◆ Problem to solve ◆
Word for word, set down every line of the entries below from the line with "Task: Open the Julio Rosas display name link" to the line with "You are a computer-use agent. The image size is (770, 480).", including both, and no other line.

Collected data
________________________

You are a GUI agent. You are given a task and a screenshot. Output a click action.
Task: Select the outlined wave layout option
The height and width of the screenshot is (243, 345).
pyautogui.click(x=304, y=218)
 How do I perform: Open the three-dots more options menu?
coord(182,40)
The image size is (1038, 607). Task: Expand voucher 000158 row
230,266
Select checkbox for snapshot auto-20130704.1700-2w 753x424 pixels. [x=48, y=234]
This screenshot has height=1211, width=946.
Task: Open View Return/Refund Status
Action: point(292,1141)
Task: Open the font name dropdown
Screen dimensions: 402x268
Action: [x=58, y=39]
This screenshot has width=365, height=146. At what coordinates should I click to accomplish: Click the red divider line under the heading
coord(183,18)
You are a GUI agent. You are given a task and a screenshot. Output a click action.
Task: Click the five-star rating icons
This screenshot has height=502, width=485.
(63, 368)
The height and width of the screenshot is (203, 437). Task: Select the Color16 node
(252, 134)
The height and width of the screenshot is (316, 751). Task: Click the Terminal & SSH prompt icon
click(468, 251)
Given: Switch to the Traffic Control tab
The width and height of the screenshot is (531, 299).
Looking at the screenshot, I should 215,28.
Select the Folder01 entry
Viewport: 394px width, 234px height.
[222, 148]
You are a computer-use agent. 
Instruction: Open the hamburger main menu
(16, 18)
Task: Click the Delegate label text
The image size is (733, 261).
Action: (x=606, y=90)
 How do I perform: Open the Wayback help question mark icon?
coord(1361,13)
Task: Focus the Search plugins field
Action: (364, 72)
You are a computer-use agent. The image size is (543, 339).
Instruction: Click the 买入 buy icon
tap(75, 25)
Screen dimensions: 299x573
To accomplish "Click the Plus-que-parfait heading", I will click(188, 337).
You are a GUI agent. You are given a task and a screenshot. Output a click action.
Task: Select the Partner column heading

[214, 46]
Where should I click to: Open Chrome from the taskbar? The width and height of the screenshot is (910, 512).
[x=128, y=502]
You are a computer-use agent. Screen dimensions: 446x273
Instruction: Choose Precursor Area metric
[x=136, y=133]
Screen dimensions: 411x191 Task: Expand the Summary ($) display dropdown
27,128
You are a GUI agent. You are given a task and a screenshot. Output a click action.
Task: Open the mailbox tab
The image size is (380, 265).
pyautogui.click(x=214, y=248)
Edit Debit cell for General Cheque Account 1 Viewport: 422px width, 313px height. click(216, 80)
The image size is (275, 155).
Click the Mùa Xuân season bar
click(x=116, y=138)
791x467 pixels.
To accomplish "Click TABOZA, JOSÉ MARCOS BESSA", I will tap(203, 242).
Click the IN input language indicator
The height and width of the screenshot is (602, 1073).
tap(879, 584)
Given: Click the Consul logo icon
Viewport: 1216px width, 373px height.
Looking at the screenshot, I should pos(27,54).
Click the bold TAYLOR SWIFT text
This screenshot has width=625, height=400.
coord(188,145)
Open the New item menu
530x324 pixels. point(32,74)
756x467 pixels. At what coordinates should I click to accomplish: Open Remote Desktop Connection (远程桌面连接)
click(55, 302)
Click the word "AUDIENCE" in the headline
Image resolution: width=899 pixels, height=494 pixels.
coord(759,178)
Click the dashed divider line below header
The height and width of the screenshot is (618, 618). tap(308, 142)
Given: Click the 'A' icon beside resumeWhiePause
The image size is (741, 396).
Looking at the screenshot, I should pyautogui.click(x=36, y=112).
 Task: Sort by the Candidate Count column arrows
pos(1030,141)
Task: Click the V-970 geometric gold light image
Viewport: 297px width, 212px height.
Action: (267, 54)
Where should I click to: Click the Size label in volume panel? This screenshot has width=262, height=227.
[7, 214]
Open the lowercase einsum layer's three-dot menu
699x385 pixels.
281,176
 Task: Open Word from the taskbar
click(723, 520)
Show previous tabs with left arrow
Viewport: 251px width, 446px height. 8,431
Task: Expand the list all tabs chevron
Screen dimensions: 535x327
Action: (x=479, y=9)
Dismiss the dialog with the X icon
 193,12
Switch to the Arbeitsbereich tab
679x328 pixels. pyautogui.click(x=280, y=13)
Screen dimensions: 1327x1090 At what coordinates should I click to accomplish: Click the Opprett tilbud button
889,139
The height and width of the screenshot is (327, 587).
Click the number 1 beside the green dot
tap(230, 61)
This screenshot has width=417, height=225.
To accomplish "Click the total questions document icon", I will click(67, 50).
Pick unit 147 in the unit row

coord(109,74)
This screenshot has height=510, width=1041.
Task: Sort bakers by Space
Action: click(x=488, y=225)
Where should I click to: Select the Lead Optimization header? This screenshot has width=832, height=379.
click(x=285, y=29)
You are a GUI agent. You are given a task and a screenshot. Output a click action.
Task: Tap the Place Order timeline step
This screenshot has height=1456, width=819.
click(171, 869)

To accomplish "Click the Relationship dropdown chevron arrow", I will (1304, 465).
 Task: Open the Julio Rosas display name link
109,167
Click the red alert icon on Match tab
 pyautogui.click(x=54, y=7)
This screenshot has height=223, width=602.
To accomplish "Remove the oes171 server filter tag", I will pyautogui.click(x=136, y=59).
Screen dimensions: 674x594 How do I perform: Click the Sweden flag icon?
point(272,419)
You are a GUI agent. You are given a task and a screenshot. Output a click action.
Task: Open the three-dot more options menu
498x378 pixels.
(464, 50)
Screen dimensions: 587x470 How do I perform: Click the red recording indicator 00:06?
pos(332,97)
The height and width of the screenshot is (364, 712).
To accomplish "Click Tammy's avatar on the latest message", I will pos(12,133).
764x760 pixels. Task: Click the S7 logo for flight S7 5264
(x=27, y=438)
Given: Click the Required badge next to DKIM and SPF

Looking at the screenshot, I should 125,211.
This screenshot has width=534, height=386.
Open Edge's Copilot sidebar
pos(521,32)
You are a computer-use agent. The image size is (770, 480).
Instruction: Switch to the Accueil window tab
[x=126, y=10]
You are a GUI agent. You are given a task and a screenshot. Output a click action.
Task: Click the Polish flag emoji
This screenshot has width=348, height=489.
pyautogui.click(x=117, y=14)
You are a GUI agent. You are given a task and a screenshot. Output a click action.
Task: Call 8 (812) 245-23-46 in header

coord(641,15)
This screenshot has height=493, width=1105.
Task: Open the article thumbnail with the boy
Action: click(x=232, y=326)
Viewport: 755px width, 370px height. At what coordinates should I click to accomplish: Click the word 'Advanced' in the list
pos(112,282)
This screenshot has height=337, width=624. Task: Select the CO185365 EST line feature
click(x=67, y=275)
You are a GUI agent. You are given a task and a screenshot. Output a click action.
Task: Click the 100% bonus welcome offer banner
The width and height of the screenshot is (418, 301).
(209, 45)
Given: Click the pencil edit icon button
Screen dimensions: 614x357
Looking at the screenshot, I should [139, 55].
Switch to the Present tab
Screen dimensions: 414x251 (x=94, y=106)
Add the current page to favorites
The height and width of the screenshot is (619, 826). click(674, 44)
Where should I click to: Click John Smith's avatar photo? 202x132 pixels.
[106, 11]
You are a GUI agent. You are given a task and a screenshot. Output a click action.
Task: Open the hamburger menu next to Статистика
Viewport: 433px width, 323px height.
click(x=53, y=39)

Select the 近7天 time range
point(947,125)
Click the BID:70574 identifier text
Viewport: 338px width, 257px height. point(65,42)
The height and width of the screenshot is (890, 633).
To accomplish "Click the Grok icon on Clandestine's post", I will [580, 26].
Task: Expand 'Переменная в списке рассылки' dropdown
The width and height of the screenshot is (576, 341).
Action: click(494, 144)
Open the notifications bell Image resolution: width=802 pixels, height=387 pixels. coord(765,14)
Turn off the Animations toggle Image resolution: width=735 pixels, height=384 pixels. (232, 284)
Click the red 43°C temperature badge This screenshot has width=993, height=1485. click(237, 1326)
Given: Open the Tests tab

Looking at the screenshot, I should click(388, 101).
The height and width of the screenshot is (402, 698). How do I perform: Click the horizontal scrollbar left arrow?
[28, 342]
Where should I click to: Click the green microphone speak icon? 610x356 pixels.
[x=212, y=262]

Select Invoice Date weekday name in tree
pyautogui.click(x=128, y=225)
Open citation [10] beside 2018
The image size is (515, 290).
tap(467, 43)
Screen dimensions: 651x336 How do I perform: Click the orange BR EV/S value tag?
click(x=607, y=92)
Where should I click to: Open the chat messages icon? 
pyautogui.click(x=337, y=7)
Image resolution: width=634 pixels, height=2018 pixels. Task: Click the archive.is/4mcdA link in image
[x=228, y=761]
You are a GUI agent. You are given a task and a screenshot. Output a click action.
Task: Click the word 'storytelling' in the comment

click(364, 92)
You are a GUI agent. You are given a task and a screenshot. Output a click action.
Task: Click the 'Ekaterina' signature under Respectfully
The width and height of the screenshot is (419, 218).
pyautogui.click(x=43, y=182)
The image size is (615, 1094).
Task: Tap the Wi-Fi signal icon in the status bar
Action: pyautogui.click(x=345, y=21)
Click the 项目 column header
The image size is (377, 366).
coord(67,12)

________________________

◆ Solution ◆
 Task: Open the Julio Rosas display name link
109,167
Click the red alert icon on Match tab
 pyautogui.click(x=54, y=7)
This screenshot has height=223, width=602.
To accomplish "Remove the oes171 server filter tag", I will pyautogui.click(x=136, y=59).
Screen dimensions: 674x594 How do I perform: Click the Sweden flag icon?
point(272,419)
You are a GUI agent. You are given a task and a screenshot. Output a click action.
Task: Open the three-dot more options menu
498x378 pixels.
(464, 50)
Screen dimensions: 587x470 How do I perform: Click the red recording indicator 00:06?
pos(332,97)
The height and width of the screenshot is (364, 712).
To accomplish "Click Tammy's avatar on the latest message", I will pos(12,133).
764x760 pixels. Task: Click the S7 logo for flight S7 5264
(x=27, y=438)
Given: Click the Required badge next to DKIM and SPF

Looking at the screenshot, I should 125,211.
This screenshot has width=534, height=386.
Open Edge's Copilot sidebar
pos(521,32)
You are a computer-use agent. The image size is (770, 480).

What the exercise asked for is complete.